Bir şort ve penye tişört işimi görüyor, Lacoste'u ve Polo'yu da eledim

Geriye binmek kalıyor arkadaşım. Bu ülkede Ferrari sahibi olsan, düzgün olarak bineceğin kaç kilometre yol var? Tarabya, Bebek, Emirgan, Ortaköy civarında az Ferrari, Maserati sollamadım bisikletle

Adamlar sadece arabaları bağırtıyorlar, gidemiyorlar ki

Ya trafik kalabalık oluyor, ya da yollar bozuk... Geçen sene, Ultegra donanımlı bir Cannondale Cad10/3 aldım... Bu bisikletle sadece Ankara-Eskişehir, Ankara-Afyon gibi düzgün yollarda binebiliyorum. Şehirde binmek mümkün değil ki... İncecik lastiklerle, magandaların, trafik canavarlarının olduğu, cam kırıklarıyla dolu pis bir şehirde gezmek hiç de keyifli değil.
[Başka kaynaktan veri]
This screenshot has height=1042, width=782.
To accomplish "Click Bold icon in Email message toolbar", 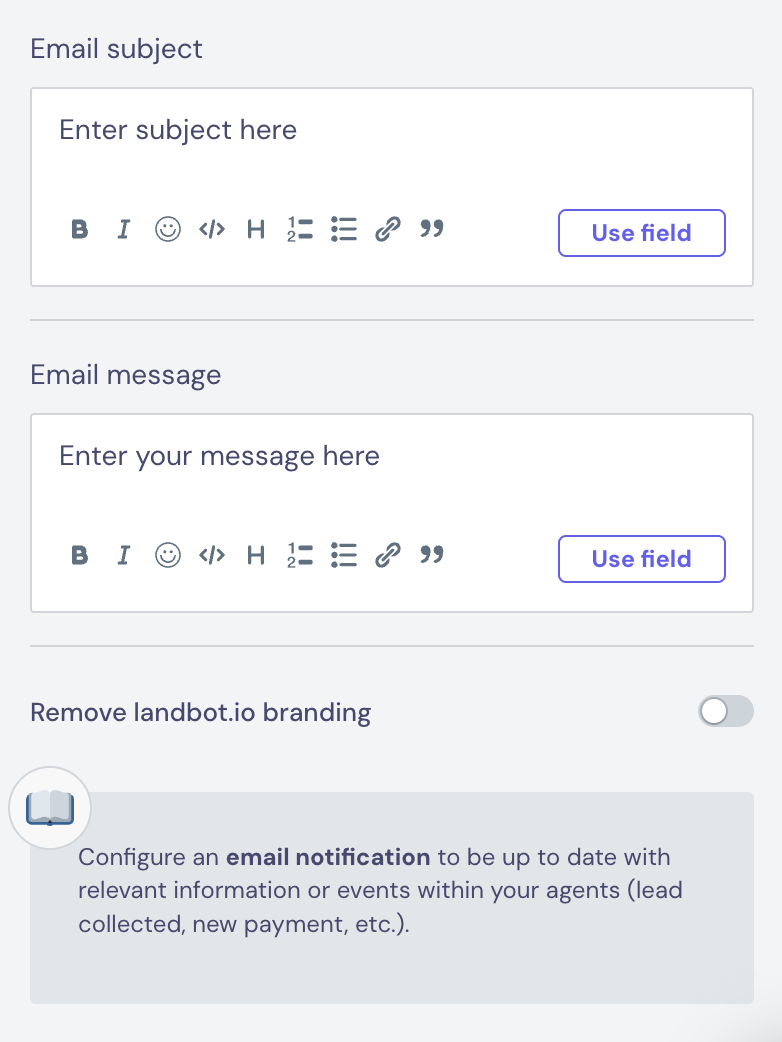I will tap(80, 555).
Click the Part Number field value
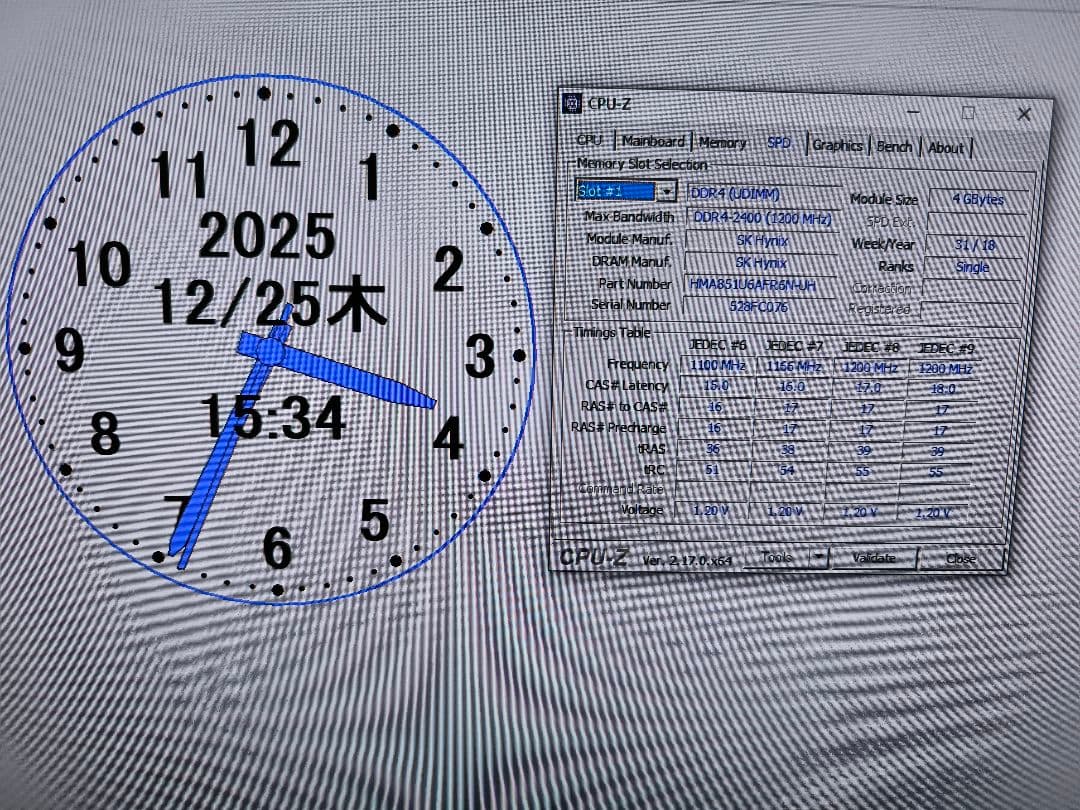 [x=752, y=284]
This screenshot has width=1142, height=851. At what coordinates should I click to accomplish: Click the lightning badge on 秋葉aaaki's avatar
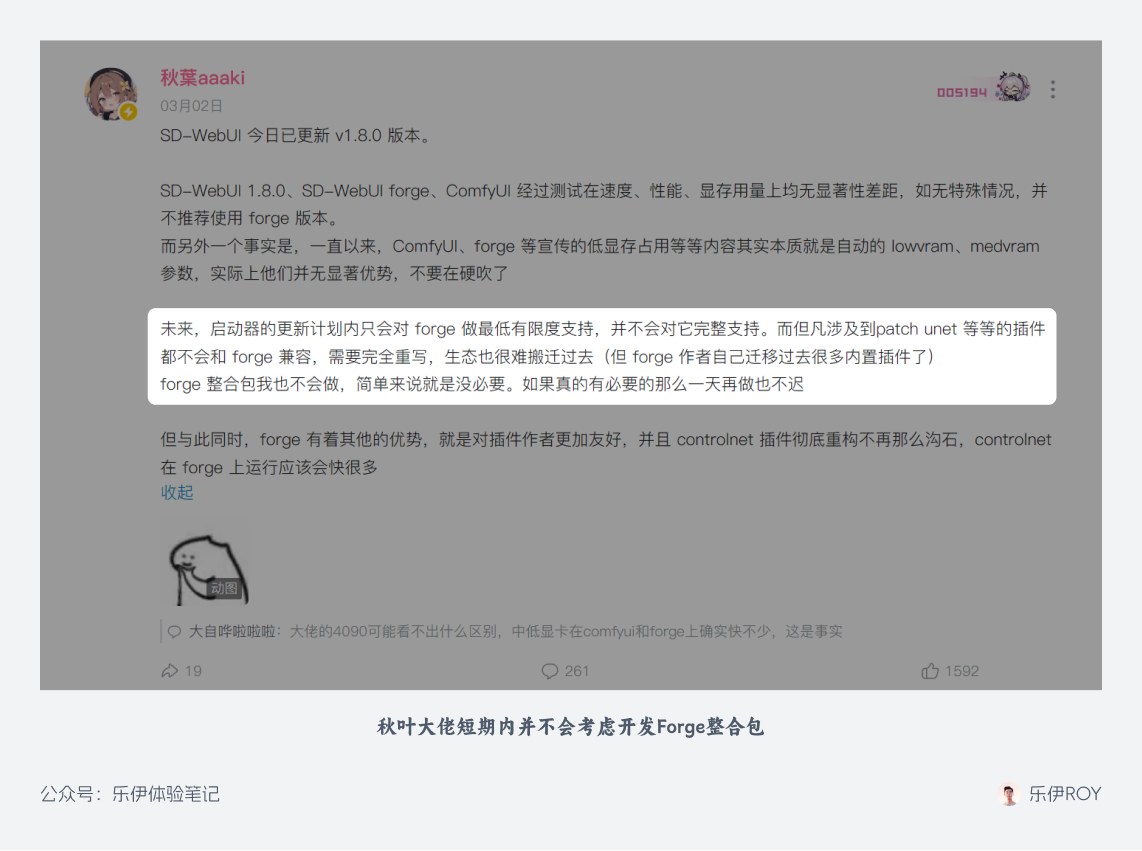pos(128,111)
O zaman, başlangıç için böyle bir bisiklete de gerek yok. Şehirde, her yerde kullandığım, Avrupa'ya bile gittiğim, bit pazarından alınma 17,5 kilogramlık bisikletimi kullanıyorum. Üzerinde Shimano'nun en alt modeli parçalar var ama çok keyif alarak biniyorum. 600-700 liraya çok güzel bisikletlet var piyasada. Bu rakam yüksek diyorsan, ikinci ellere bakarsın, yine yüksek diyorsan bit pazarlarına bakarsın. Bit pazarından 70-80 liraya alınacak bir bisiklete, zaman içinde ufak tefek değişiklikler yaparsan hem bisikleti tanımış, hem de en kötü yollarda bile korkmadan binmiş olursun.
Uzun lafın kısası; pahalı ürünler, üst düzey donanımlar çok çekici görünebilir ama, bence çok da önemli değil.
Senin sorunun cevabını da diğer cevap yazanlar vermişler zaten. Bu ülkede vergi yüksek. O kadar vergi veriyoruz ama hala düzgün bir sokak, sağlıklı bir altyapımız yok. Devletten de bisiklete binenleri desteklemesini asla beklemesin kimse; burası Hollanda, Norveç falan değil.